▶ **TRECHO**:

********

O ponto de maior atenção nessa operação entre países diferentes, invariavelmente, é a logística.
Em primeiro lugar, comunicação está se mostrando ainda mais fundamental do que já era. Considerando todas as dificuldades de locomoção durante as quarentenas, manter o cliente informado constantemente sobre atrasos, legislações e ações tomadas pela loja para entregar os pedidos é essencial se você quiser fidelizar o consumidor.
Isso inclui diversificar a malha logística. Até porque, com restrições de circulação entre países, é sempre bom não depender de um único player.
Exemplos práticos
Para citar um exemplo, novos modelos logísticos de empresas como Buyandship e MyMallBox já permitem “domesticalizar” entregas internacionais.
Digamos que uma pessoa, no Brasil, compre um item em um site nos Estados Unidos. Em vez de informar o endereço brasileiro, esse cliente enviará o produto para o endereço do centro de distribuição da empresa especializada, nos EUA. Essa empresa, então, é quem enviará a encomenda para o Brasil.
A popularização dessas soluções ajuda o lojista a economizar no frete, que será doméstico. Ao mesmo tempo, o cliente verá o custo se reduzir, já que os players locais ficarão a cargo das duas pontas da jornada internacional – no país de origem e no destino.
De quebra, transportadoras locais oferecem uma gama maior de fretes, ficando a cargo do consumidor escolher, por exemplo, a velocidade da entrega. No modelo tradicional, às vezes só existe uma opção.

********

▶ **MATERIAL FORNECIDO**:
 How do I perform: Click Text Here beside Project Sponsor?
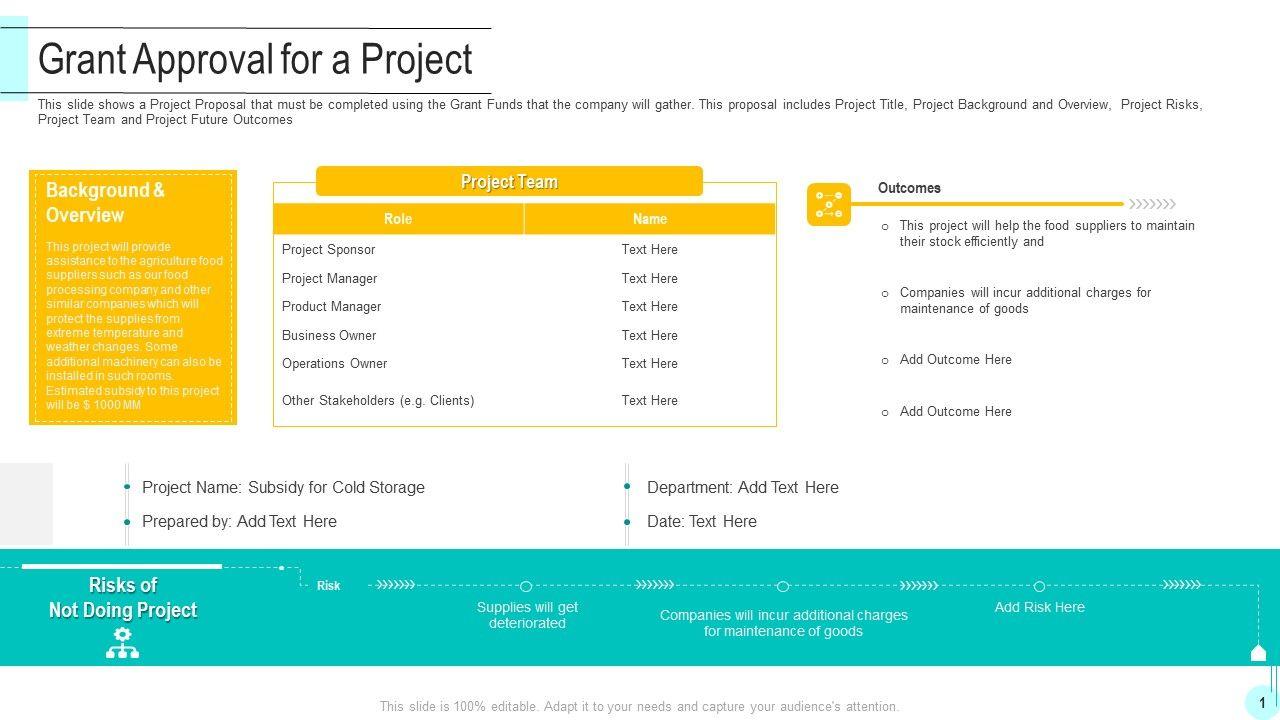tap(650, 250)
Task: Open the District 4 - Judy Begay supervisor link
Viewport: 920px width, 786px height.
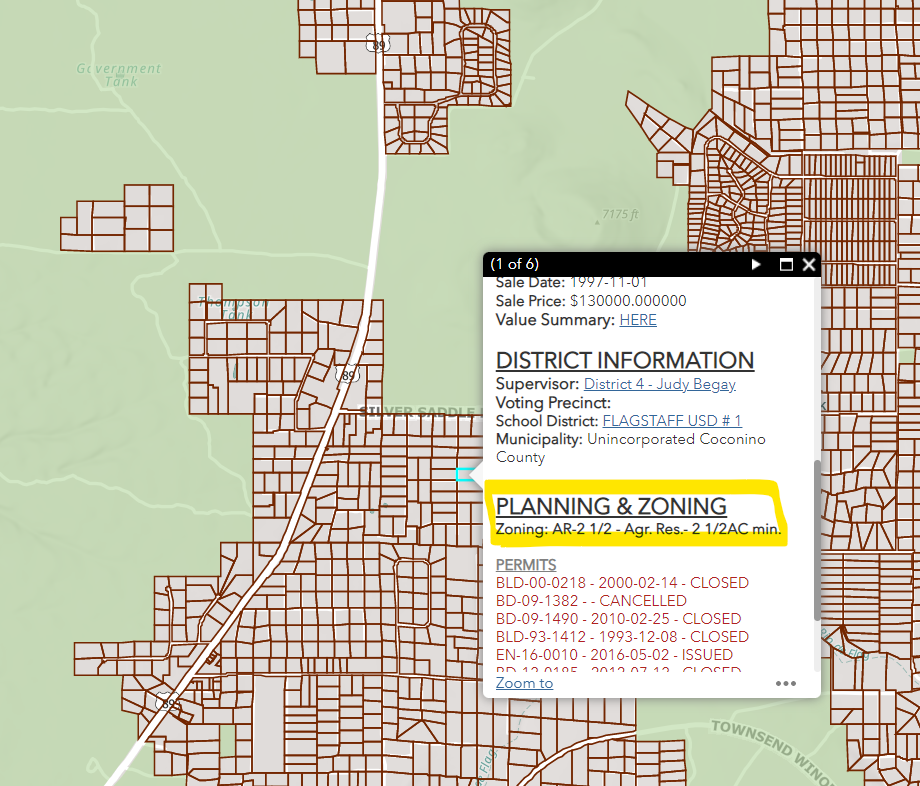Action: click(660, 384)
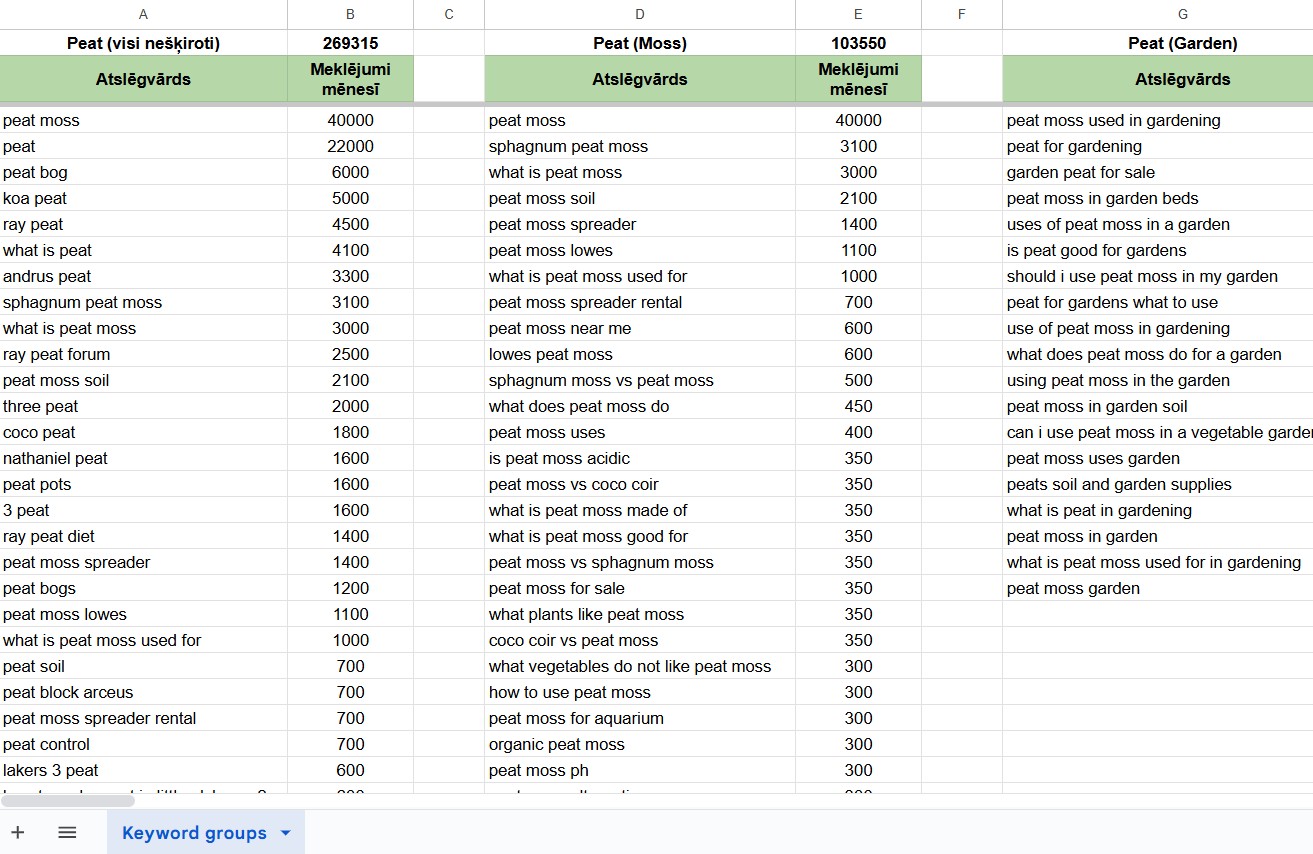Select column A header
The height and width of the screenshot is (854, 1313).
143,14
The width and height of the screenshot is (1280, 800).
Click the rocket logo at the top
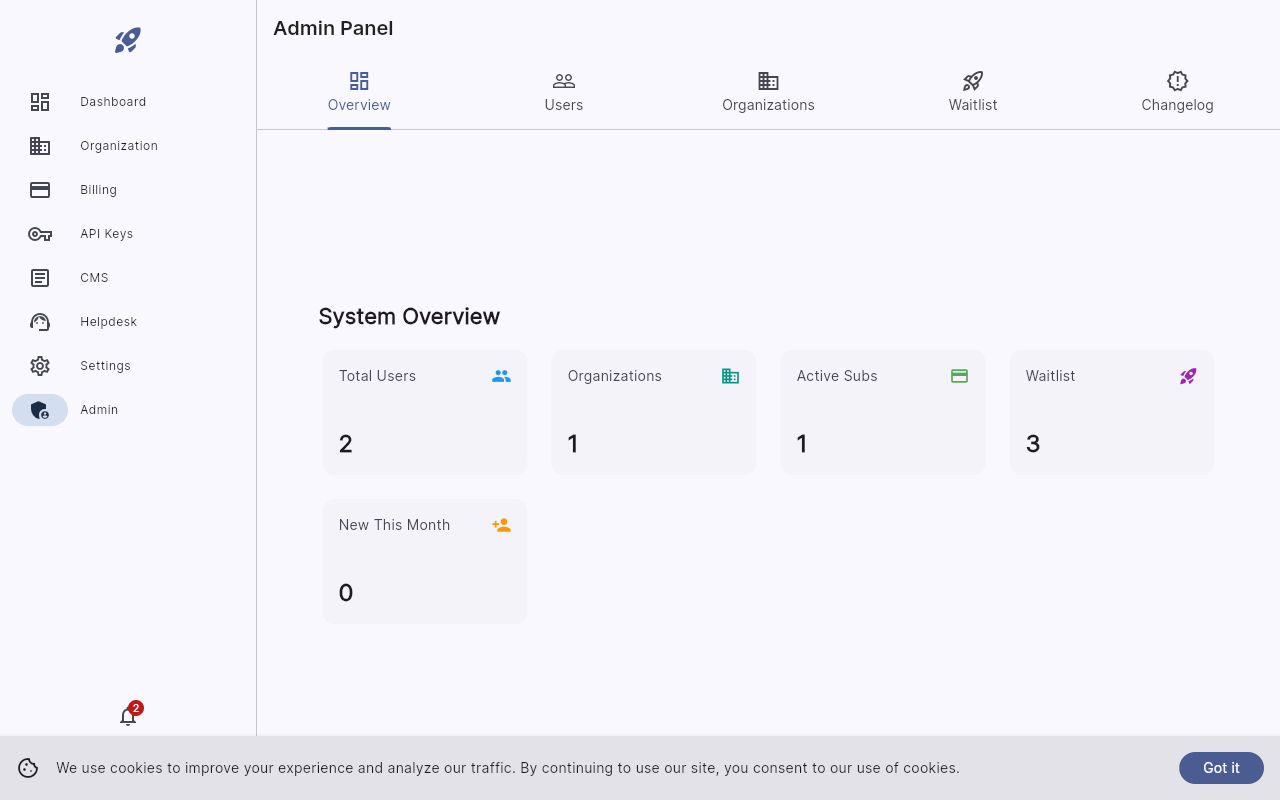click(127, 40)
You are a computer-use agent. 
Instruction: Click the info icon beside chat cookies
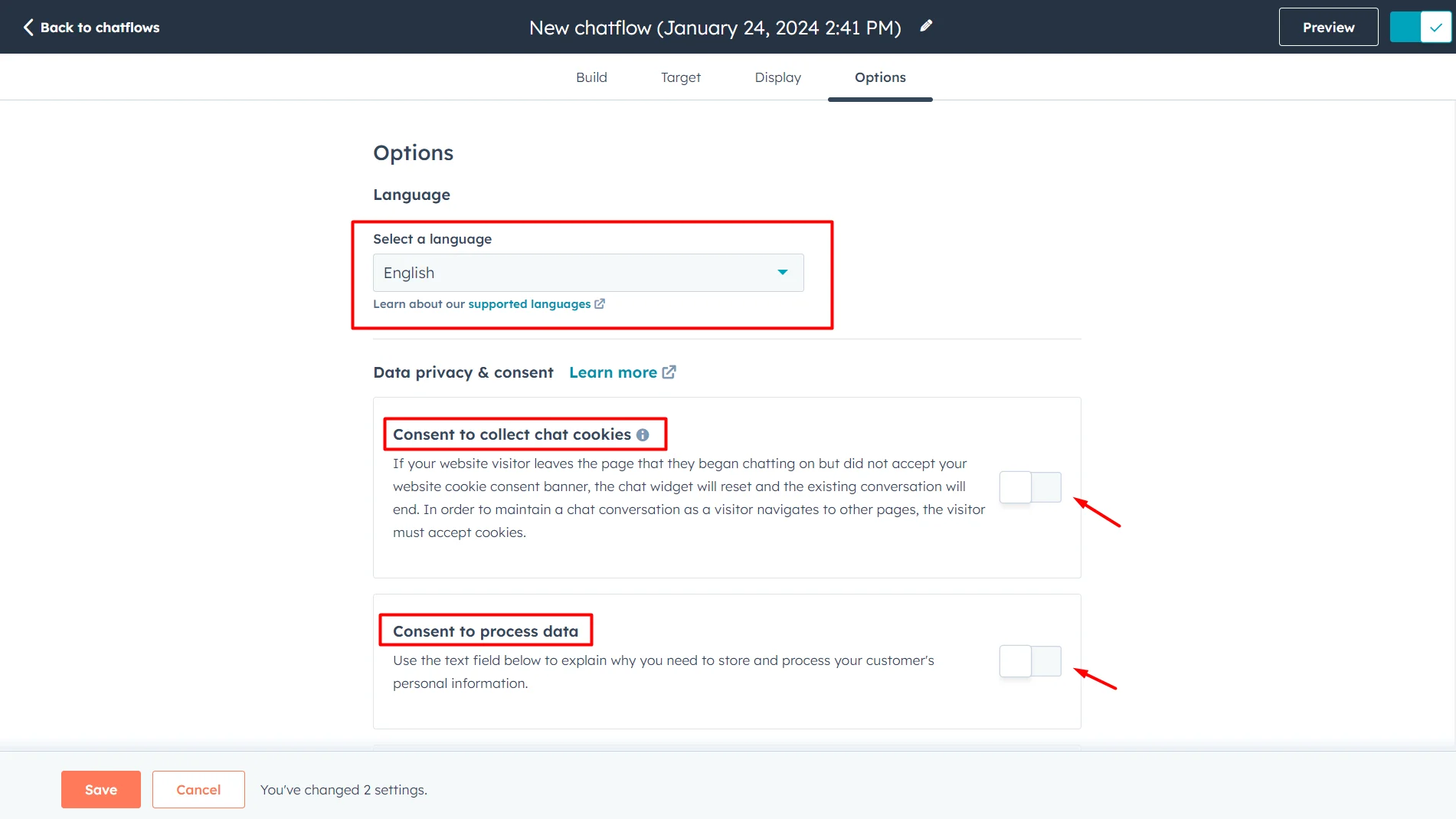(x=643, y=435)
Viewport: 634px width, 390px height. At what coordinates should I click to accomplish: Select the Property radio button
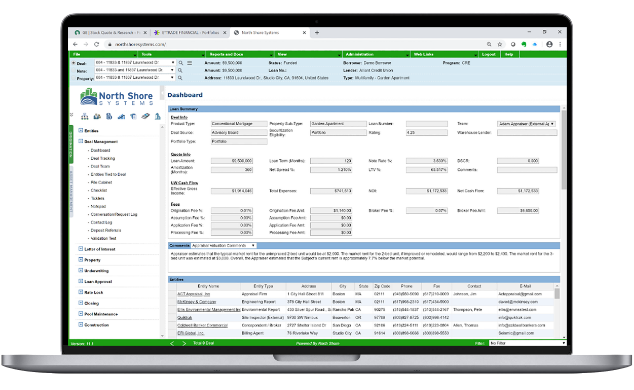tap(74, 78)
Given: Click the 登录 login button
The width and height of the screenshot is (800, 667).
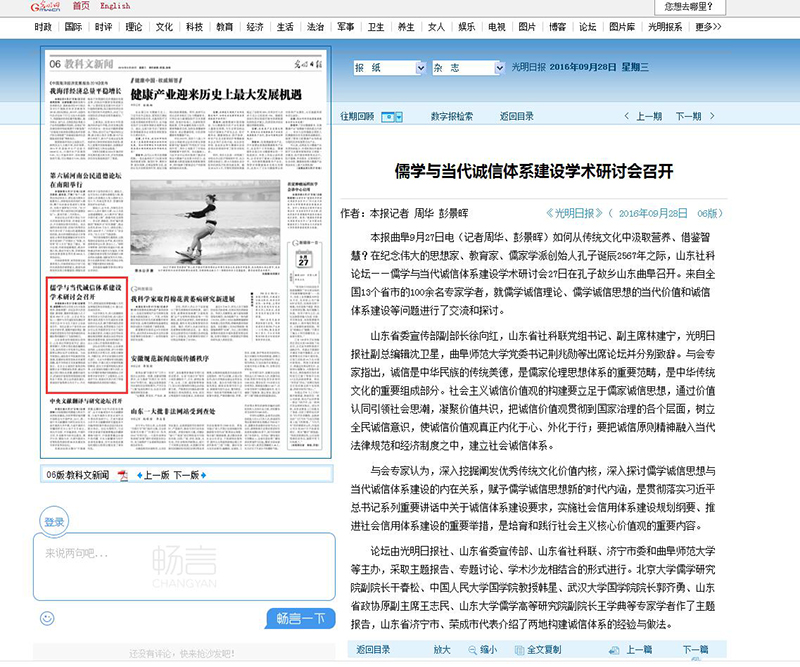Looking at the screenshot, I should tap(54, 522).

********

▶ **ENUNCIADO**: Reescreva em forma de lista o parágrafo do trecho que começa com "A popularização dessas soluções", mantendo seus fatos principais. Não é preciso consultar o material.

▶ **RESPOSTA**:
- O lojista economiza no frete, que passa a ser doméstico.
- O cliente também paga menos.
- O custo cai porque players locais cuidam das duas pontas da jornada internacional: o país de origem e o de destino.